Tuesday 11 September 2012

Pay Restraint

We need a statutory ban on anything paying any of its employees more than 10 times what it paid any of its other employees, with the whole public sector functioning as a single entity for this purpose, and with its median wage fixed at the median wage in the private sector, to which manual jobs would no longer be outsourced. MPs and Ministers would be included in that, and there would be a statutory ban on anything, anywhere in the economy, paying anyone more than the Prime Minister.

In much that vein, there is also the matter of holding Iain Duncan Smith to the logical conclusion of his position, namely a unified system of taxation, benefits, pensions, minimum wage legislation and student funding, to ensure that no one’s tax-free income ever fell below half national median earnings. Some of us have been blogging away for years that there should be a single form of Social Security payment, called simply Social Security, and guaranteeing that minimum income universally.

Ed Balls, over to you.

1 comment:

  1. Great idea. Another interesting idea is the Job Guarantee. If the government acted as "the employer of last resort," it could act to put a floor under which wages would not descend by offering public works employment at a given wage. This would put pressure on private employers to raise their wages to compete for scarce labor (I am assuming a Job Guarantee would be part of a general full employment program, so there would be no massive army of unemployed workers).

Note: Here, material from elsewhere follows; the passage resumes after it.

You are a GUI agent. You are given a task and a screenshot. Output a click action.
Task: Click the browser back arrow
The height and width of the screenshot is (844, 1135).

    Businesses that could not remain competitive under a Job Guarantee system would simply go out of business or would perhaps become automated. Now that is creative destruction!

    One of the few things the Eastern European socialists got right was the virtual elimination of the previously large class of marginally employed workers through the extension of public employment.

    Today, we are seeing the ranks of the marginally employed explode, which is a very pernicious development.